(Raw data):

Start of Block

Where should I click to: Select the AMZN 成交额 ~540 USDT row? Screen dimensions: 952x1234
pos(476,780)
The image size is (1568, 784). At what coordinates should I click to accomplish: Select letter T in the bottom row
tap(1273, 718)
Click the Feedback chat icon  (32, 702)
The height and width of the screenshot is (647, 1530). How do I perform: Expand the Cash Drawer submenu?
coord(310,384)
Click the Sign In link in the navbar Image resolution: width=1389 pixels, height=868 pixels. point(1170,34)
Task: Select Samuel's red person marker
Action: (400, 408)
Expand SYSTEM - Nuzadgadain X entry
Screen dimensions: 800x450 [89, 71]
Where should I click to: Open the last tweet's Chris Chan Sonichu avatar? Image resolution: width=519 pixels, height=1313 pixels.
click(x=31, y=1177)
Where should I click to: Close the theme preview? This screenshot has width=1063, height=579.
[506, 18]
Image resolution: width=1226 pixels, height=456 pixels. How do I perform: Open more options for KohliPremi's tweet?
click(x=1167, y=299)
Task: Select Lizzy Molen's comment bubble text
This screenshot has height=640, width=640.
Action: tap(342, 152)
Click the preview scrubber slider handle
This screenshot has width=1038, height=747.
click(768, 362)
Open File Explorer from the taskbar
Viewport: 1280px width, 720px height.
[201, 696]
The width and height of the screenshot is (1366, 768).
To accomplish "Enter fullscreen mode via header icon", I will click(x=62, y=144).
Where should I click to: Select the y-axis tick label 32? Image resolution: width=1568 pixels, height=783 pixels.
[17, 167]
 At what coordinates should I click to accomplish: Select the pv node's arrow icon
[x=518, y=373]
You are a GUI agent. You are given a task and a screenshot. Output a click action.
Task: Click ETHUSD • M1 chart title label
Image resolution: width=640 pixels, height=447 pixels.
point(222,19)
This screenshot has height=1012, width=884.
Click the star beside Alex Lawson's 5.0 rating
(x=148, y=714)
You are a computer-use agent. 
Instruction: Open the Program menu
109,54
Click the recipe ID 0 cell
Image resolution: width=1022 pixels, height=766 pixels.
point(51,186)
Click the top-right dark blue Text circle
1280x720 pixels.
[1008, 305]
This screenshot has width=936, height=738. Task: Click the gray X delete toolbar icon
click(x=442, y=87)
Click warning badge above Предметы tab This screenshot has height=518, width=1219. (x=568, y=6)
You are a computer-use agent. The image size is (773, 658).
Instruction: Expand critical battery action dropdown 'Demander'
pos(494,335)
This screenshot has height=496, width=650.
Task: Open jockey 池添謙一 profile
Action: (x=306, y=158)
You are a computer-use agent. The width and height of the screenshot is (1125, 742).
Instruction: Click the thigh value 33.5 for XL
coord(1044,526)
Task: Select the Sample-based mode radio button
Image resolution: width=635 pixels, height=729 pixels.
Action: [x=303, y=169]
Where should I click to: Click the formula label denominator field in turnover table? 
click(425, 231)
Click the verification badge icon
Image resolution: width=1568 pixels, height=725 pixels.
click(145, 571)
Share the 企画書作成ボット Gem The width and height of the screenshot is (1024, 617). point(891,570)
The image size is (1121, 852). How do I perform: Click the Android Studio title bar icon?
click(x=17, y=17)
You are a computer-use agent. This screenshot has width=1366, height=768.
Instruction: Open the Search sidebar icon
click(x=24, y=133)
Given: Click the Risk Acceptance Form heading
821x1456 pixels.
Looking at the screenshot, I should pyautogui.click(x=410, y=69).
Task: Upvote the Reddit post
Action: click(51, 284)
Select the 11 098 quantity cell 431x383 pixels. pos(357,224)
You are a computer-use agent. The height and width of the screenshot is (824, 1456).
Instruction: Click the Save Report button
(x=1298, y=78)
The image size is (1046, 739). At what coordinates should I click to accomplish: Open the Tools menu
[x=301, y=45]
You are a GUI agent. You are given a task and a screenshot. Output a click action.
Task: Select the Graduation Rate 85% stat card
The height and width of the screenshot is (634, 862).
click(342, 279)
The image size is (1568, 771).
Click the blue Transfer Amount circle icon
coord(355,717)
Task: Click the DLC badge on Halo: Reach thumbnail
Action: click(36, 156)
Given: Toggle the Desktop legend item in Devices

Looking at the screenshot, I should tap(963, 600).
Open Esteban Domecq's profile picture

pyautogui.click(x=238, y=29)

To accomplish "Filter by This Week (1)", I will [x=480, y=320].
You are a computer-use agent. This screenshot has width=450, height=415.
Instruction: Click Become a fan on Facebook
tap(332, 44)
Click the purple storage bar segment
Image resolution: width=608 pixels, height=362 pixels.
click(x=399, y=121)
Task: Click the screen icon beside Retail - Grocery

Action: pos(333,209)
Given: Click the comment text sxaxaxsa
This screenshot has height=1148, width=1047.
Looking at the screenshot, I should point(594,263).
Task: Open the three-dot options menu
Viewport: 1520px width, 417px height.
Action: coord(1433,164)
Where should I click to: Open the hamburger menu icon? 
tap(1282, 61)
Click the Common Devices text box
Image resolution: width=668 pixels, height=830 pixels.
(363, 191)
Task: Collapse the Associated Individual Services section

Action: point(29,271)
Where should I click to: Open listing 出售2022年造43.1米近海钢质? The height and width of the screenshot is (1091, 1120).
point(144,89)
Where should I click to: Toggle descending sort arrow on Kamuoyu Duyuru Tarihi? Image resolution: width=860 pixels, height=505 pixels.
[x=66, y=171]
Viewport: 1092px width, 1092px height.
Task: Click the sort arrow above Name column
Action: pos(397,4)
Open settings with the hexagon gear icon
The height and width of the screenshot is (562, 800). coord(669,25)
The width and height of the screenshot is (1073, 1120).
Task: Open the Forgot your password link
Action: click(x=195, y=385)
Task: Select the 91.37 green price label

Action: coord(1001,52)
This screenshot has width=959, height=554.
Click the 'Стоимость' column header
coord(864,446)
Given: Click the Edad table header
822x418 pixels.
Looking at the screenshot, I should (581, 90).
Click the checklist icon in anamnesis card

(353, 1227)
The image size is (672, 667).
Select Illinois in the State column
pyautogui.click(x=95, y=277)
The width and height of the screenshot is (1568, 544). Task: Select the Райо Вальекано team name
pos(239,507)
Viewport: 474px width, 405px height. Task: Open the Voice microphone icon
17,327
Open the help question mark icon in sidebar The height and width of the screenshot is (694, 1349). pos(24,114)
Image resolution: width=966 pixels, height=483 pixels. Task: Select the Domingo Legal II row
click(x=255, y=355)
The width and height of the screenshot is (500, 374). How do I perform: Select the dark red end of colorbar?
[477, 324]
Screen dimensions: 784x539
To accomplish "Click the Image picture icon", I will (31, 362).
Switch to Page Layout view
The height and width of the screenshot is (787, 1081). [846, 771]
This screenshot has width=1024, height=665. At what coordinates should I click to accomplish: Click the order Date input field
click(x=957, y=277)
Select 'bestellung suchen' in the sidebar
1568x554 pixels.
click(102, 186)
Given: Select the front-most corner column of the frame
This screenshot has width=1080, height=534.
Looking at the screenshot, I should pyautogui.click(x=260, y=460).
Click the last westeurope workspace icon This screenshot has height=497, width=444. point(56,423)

End of Block

(Activity):
From the first line of the listing above through the line that contains "Click the Feedback", retype every line exactly, and write nothing else.

(Solution for this exercise):
Where should I click to: Select the AMZN 成交额 ~540 USDT row? Screen dimensions: 952x1234
pos(476,780)
The image size is (1568, 784). At what coordinates should I click to accomplish: Select letter T in the bottom row
tap(1273, 718)
Click the Feedback chat icon  (32, 702)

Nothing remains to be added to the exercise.